Amaç: Klinik araştırma sonuçları ve bunlara dayanan güçlü meta-analizler antipsikotiklerin etkinliği ve yan etkileri ile ilgili birbirinden farklı sonuçlar ortaya koymaktadır. Klinik pratikte antipsikotik seçimi, doz ayarlaması, ideal kombinasyonlar ve psikiyatristlerin bu kararları üzerinde etkili unsurlarla ilgili çalışma sonuçları henüz yetersizdir. Bu çalışmanın amacı eğitim kurumu dışındaki devlet hastanelerinde görevli bir grup psikiyatri uzmanının antipsikotikleri reçete etme örüntülerini ortaya koymaktır.

Yöntem: Araştırma Şişli Etfal Eğitim ve Araştırma Hastanesi Psikiyatri Kliniğinde yürütülmüş olan tanımlayıcı bir anket çalışmasıydı. Aralık 2004 tarihinde, anket formları posta yoluyla Sağlık Bakanlığı’na bağlı, eğitim ve araştırma özelliği olmayan hastanelerde yarım ya da tam gün çalışmakta olan 246 psikiyatri uzmanına gönderildi. Çalışma grubu, Şubat 2005 tarihine kadar anketi yanıtlayan 75 psikiyatri uzmanından oluştu. Araştırıcılar tarafından hazırlanan anket formu sosyodemografik özellikler ile antipsikotik ilaçların seçimi, dozları, yan etkileri ve tercih edilen kombinasyonlar hakkında sorular içermekteydi. Anket formu çalışma tarihi itibariyle Türkiye’de mevcut olan antipsikotikleri kapsamaktaydı (ziprasidon, sertindol ve aripiprazol hariç).

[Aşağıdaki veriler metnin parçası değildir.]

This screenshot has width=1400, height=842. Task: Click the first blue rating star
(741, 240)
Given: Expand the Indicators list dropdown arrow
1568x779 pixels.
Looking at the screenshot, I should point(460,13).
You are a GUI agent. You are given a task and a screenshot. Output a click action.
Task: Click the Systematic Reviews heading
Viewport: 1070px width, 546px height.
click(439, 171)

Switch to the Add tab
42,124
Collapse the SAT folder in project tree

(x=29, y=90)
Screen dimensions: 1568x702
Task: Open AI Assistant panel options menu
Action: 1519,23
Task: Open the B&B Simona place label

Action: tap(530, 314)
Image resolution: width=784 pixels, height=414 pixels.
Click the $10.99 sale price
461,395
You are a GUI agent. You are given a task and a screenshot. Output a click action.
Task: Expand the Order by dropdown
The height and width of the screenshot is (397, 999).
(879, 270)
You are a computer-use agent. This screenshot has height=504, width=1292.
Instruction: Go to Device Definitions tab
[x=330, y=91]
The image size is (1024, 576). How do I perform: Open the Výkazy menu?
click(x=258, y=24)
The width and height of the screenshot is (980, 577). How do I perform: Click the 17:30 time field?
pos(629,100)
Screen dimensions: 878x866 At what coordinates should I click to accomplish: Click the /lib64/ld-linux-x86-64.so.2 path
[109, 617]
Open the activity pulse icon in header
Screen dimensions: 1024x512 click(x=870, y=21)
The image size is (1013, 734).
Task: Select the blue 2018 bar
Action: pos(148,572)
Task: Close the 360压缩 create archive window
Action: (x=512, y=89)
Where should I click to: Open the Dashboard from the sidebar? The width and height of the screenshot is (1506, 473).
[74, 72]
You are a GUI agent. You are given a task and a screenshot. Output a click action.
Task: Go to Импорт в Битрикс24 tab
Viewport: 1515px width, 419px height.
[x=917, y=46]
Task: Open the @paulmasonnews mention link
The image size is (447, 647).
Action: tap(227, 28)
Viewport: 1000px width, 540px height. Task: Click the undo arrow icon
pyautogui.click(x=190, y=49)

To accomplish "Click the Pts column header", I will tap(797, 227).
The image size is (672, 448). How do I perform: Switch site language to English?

Bulgular: Psikiyatristlere tedavide en sık üç “antipsikotik ilaç başlama endikasyonları” sorulduğunda, büyük çoğunlukla (%93) psikotik bozukluklar, yarıdan fazla (%67) iki uçlu duygu durum bozukluğu, %50 oranında ise psikotik özellikli depresyon ve % 13 oranında obsesif kompulsif bozukluk ifade edildi. Uzmanların %75’i (n=56) şizofreni ve diğer psikotik bozukluklarda ilk basamak antipsikotik tedavi olarak atipik olanları tercih ettiklerini belirtti. Depo antipsikotik reçete etme oranı sorulduğunda hekimlerin %25.3’ü (n=19) “sık/çok sık” kullandıklarını ifade etti. “Sık/çok sık” iki ya da daha fazla antipsikotik reçete etme oranı %21 idi. En fazla tercih edilen kombinasyon haloperidol ve klorpromazin düzenlemesiydi. Psikiyatristlerin şizofreni akut tedavisinde kullandıkları ortalama antipsikotik dozları genel olarak FDA’in onayladığı olağan doz aralığının üst sınırı civarındaydı. Uzman hekimlerin şizofreni ve iki uçlu duygu durum bozukluğunda kullandıkları ortalama antipsikotik dozları birbirine yakın gibiydi. “Sık/çok sık karşılaşılan yan etkilerin dökümü incelendiğinde tipik antipsikotikler daha çok tardiv diskinezi, EPS, ritm bozukluğu gibi yan etkilere, atipikler ise daha çok kilo alımına yol açıyor izlenimi doğmaktaydı. Çalışmamızda, diabetes mellitüs ortaya çıkma sıklığı olanzapin ile klozapine göre daha yüksek oranda ifade edildi. Kadın psikiyatrislerin erkeklere göre atipik antipsikotikleri daha fazla oranda tercih ettikleri saptandı. Bazı antpsikotikler (sülpirid, amisülpirid, risperdon, ketiapin) için, her tanı grubunda olmamakla beraber hekimin yaşı, meslekte geçen süre ve günlük hastanede muayene edilen hasta sayısı arttıkça tedavide kullanılan dozların düştüğü saptandı. Diğer taraftan, olanzapin ve klozapin için, yukarıda bahsedilen değişkenler ile ilaç dozları arasında pozitif bir korelasyon tespit edildi.

Sonuç: Bu çalışma, eğitim kliniği dışındaki kurumlarda görevli, Türkiye’nin çeşitli yerlerinde çalışan, tecrübeli bir grup psikiyatri uzmanının antipsikotiklerle ilgili klinik uygulamaları hakkında bir fikir vermesi bakımından bir ölçüde fayda sağlayabilir. Klinik pratikte antipsikotik reçeteleme örüntüleri ile araştırma sonuçları genel olarak örtüşse de, bazı farklılıklara da rastlanabilmektedir.